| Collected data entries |
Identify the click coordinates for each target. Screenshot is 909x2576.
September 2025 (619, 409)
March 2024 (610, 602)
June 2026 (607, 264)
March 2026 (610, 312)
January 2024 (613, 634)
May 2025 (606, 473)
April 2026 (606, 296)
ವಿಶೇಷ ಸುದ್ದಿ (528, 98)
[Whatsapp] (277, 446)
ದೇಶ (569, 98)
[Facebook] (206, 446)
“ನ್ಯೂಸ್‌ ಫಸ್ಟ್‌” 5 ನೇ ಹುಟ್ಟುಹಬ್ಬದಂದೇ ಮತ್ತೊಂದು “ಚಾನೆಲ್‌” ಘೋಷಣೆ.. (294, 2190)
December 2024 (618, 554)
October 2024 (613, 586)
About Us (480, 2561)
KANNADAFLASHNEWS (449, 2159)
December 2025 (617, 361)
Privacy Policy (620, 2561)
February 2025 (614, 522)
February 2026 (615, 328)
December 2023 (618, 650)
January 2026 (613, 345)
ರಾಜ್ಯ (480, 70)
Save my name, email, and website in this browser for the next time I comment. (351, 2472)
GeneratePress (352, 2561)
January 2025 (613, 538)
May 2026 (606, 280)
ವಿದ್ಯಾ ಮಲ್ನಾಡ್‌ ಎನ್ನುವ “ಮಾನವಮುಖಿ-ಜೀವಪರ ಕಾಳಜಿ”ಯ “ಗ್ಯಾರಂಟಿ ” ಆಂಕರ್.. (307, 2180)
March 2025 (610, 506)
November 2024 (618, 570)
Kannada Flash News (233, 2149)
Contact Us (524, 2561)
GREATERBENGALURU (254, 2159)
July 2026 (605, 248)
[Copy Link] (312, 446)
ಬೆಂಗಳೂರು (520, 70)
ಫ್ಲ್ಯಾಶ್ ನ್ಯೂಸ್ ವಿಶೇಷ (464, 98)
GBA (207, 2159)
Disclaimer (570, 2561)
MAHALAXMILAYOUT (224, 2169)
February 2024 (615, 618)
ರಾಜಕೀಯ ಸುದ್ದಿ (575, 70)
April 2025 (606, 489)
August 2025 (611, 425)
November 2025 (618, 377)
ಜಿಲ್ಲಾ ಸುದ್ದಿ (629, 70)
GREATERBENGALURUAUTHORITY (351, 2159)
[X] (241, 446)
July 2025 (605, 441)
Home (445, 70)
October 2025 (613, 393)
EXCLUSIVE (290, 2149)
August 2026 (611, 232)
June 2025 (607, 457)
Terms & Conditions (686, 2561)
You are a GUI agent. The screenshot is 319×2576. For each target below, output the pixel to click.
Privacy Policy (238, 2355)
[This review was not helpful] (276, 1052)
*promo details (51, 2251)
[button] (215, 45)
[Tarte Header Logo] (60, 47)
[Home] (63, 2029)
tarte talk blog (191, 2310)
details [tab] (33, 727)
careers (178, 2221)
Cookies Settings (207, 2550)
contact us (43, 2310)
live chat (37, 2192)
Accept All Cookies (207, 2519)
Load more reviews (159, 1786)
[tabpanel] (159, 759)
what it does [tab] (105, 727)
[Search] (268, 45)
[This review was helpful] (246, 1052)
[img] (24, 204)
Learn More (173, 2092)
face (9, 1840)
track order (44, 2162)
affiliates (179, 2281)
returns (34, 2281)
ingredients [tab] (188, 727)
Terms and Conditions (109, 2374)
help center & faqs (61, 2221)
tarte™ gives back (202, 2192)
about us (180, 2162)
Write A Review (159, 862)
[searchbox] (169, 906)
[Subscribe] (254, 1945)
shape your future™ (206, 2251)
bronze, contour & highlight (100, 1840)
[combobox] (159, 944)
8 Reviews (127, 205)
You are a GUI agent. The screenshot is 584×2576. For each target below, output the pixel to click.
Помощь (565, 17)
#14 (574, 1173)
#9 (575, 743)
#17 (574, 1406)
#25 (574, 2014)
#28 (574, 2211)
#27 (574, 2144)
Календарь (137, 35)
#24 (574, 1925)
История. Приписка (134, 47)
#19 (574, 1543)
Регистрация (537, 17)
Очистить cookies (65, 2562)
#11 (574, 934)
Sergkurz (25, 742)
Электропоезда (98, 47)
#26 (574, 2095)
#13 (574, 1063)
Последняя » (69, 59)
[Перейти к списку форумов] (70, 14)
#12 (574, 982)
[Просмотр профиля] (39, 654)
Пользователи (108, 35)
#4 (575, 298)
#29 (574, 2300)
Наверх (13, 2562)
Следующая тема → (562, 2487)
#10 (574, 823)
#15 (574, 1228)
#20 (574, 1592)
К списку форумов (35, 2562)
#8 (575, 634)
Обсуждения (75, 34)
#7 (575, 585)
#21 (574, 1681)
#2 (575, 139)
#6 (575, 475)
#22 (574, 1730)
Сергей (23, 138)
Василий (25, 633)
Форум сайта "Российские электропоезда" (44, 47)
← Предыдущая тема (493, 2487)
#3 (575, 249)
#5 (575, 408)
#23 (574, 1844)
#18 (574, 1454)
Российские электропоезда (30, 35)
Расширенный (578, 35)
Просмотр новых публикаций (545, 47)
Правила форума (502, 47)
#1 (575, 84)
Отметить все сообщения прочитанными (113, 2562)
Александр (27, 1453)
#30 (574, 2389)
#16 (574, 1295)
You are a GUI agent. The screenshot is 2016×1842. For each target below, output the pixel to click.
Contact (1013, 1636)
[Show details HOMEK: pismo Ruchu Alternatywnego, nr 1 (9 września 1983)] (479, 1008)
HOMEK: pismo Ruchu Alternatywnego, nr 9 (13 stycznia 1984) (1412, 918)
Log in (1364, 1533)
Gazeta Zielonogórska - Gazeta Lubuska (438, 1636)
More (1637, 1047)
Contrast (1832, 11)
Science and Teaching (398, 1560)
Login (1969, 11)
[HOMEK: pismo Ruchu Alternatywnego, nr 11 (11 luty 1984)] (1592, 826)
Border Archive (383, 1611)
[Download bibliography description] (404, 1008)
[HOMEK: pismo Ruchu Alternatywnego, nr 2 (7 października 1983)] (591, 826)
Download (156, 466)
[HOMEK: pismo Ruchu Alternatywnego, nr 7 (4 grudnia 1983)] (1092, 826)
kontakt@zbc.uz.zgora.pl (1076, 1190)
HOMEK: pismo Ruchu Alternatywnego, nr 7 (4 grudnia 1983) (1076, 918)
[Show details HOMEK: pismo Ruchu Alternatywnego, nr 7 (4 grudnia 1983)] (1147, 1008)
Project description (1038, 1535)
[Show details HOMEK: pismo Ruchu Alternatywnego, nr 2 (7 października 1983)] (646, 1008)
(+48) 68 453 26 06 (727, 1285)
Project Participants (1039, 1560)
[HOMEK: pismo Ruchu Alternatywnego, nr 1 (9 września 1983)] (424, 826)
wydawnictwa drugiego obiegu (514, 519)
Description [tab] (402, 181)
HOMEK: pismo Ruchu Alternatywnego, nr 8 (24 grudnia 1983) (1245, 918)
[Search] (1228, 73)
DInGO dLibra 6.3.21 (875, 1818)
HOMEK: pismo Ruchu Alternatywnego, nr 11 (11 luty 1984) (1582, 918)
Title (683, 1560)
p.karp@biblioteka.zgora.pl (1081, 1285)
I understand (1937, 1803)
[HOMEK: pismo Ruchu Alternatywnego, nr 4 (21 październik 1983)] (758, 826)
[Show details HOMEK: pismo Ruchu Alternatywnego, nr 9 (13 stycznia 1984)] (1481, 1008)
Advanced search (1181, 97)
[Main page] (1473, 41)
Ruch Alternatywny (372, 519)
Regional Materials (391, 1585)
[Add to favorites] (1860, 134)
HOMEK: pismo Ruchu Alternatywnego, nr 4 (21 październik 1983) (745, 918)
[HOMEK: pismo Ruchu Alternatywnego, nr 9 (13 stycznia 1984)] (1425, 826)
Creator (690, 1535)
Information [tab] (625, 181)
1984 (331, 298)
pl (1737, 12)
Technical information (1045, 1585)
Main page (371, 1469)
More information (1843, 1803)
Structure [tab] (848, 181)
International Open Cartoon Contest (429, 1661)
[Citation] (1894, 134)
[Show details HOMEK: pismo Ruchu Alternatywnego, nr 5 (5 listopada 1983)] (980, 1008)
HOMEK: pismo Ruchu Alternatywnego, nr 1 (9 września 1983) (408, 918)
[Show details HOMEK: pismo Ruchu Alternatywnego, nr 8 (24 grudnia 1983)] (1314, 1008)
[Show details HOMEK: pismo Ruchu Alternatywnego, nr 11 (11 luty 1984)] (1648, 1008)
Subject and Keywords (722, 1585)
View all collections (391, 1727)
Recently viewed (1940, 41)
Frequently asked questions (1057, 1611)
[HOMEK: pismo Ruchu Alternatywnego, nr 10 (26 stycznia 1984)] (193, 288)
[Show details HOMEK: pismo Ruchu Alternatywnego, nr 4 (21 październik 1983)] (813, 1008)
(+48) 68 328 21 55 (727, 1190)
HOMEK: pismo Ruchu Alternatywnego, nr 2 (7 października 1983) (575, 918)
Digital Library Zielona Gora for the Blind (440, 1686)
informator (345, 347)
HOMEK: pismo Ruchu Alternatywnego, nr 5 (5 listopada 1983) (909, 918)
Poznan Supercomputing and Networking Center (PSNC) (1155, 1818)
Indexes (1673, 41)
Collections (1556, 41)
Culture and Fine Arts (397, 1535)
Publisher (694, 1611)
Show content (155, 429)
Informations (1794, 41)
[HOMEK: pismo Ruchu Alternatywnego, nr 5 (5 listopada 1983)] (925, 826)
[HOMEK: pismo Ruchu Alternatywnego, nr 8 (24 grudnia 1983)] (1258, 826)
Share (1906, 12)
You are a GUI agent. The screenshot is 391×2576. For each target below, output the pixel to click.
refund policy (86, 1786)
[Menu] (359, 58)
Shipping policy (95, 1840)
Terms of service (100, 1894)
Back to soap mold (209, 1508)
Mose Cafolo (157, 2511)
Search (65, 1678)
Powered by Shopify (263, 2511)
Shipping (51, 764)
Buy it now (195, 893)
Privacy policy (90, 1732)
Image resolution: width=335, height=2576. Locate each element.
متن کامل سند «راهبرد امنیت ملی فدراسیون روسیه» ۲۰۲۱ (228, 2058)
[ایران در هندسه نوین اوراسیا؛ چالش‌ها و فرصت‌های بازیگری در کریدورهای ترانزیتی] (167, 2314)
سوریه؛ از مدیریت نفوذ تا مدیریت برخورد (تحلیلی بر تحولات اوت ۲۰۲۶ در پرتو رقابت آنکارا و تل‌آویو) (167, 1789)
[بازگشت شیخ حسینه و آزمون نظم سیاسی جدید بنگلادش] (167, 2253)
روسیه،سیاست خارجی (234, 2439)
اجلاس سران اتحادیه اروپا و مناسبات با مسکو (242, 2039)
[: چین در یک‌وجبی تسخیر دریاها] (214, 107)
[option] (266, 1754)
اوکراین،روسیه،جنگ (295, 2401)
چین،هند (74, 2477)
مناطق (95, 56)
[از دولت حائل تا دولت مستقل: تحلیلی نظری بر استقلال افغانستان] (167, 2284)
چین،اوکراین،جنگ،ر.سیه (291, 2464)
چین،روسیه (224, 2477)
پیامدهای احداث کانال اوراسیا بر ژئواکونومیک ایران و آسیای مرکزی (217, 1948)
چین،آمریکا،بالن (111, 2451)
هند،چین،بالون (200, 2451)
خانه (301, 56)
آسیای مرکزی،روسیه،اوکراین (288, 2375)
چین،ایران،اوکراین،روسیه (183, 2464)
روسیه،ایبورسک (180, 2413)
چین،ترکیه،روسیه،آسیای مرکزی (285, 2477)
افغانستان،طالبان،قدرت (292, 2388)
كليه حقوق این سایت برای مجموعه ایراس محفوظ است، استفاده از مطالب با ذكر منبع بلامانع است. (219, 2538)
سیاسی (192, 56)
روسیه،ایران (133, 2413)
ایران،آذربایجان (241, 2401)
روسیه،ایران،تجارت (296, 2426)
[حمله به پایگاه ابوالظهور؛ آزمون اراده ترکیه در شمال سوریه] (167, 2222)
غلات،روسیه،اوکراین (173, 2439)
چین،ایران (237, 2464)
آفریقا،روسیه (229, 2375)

| What the exercise asks |
Find the lines above that include the string "luty" and copy them.

| Problem solution |
[HOMEK: pismo Ruchu Alternatywnego, nr 11 (11 luty 1984)] (1592, 826)
HOMEK: pismo Ruchu Alternatywnego, nr 11 (11 luty 1984) (1582, 918)
[Show details HOMEK: pismo Ruchu Alternatywnego, nr 11 (11 luty 1984)] (1648, 1008)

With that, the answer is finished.